Overview
So you've decided to use AWS lambdas for your application. Lambdas have great integration with various AWS services like S3 and are a good choice for handling notifications generated by AWS services. Now that you've selected Lambdas for the tasks, which programming language are you considering to write your functions?
What's your usecase?
Though serverless has been a buzzword for sometime now, if you're serious about building a successful application, you must take these buzzwords with a pinch of salt. Just because a technology is new does not mean its the right one for you. I remember developing a video playing mobile application like YouTube purely based on AWS lambdas. Though the tech-stack looked good on paper, the performance was absymal. It's important to understand what your requirements are in terms of:
- Responsiveness
- Running time of the function logic
- Frequency of invocations
Responsiveness
Like I mentioned earlier, we use lambda functions to respond to user actions made within the video mobile app. Obviously such an app has to have responsiveness as one of its top priorities. Lambdas unfortunately are not greate at this. The AWS lambda service has come a long way but nothing beats the performance of an application dealing with local memory access. Remember, lambdas have no state so you'll have to rely of distributed caching systems like Redis which means multiple network trips to get the data that you need even if its cached. Lambdas however are great for responding to backend events, triggering additional workflows and the likes.

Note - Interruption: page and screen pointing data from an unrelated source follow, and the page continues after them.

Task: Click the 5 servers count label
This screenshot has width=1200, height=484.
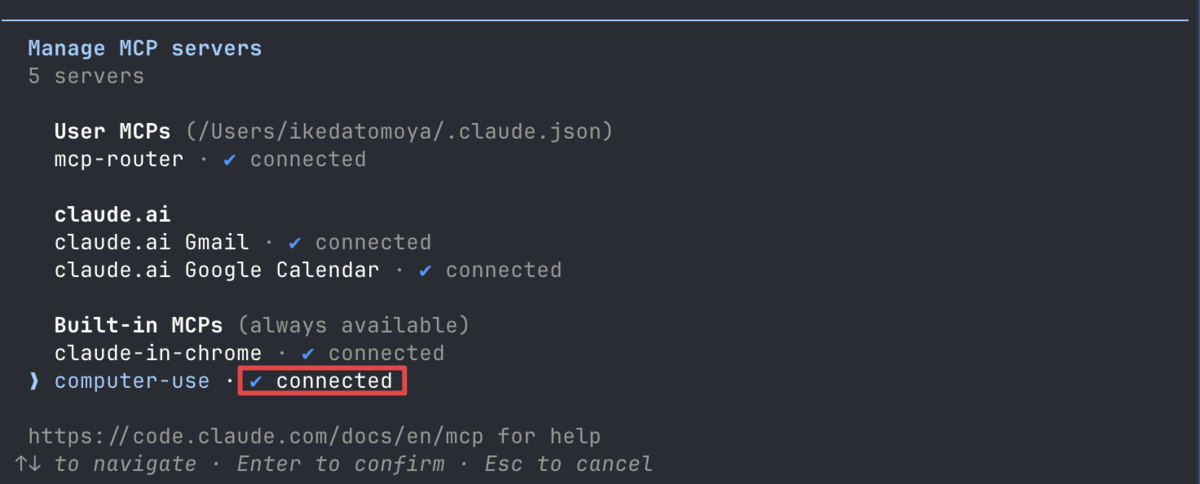Action: click(x=86, y=77)
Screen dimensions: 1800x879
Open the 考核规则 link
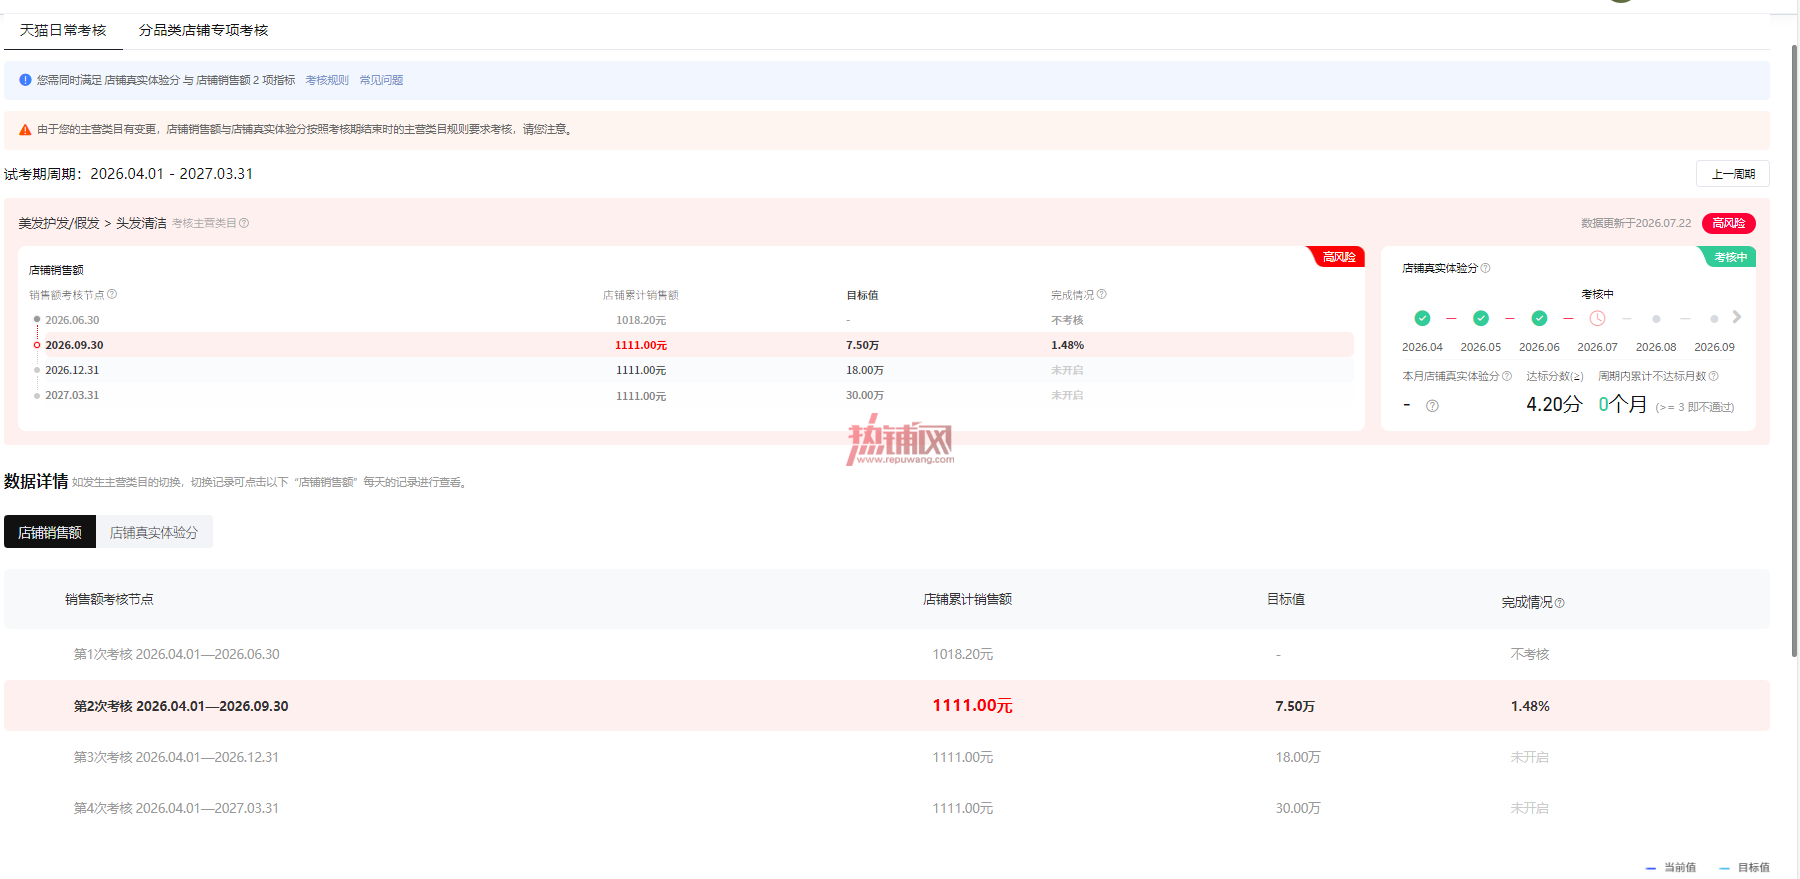pyautogui.click(x=327, y=80)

Running time of the function logic
Lambda functions aren't supposed to be long running functions. AWS lambda used to have an upper limit of 5 mins which has increased to 15 mins for its maximum execution time. Lambdas are supposed to only do one thing and one this well and on top of that finish it in a couple of seconds.
Frequency of invocations
Eac AWS lambda executes in its own container. When a lambda executes for the first time, a considerable amount of time is spent in initialization. If the lambda is invoked not "too long" after, the same container is reused. The idea is to keep lambdas from going out of context so they don't have to spend time on initialization and are ready to execute immediately. Some system regularly invoke lambdas just to keep them "warm".
The programming language used
The programming language chosen has a bearing on all the three points discussed. Compiled languages which require a heavy runtime like JVM or the .NET runtime spend more time first time they execute compared to languages like NodeJS or Python which don't have a heavy runtime. Here is a comparison of a lambda function which:
- Responds to S3 put events
- Reads first 4K of the S3 object
- Tries to find a string within the data read
Here we compare the performance of the lambda written in Python with one written in Java (Java11) for a cold start:
Billed duration | Init duration | Max memory used | |
---|---|---|---|
Python | 262 | 408.89 | 71 |
Java | 13087 | 404.08 | 152 |
Next we compare the performance of the lambda written in Python with one written in Java (Java11) with a warm start:
Billed duration | Init duration | Max memory used | |
---|---|---|---|
Python | 164 | 0 | 72 |
Java | 835.81 | 0 | 158 |
Conclusion
If lambdas are operating in the periphery of the application perhaps doing something like filtering data, sending notification to start core workflows, it makes sense to use a language having a small memory footprint like NodeJS or Python, you'll save on costs and not lose aynthing in the bargain.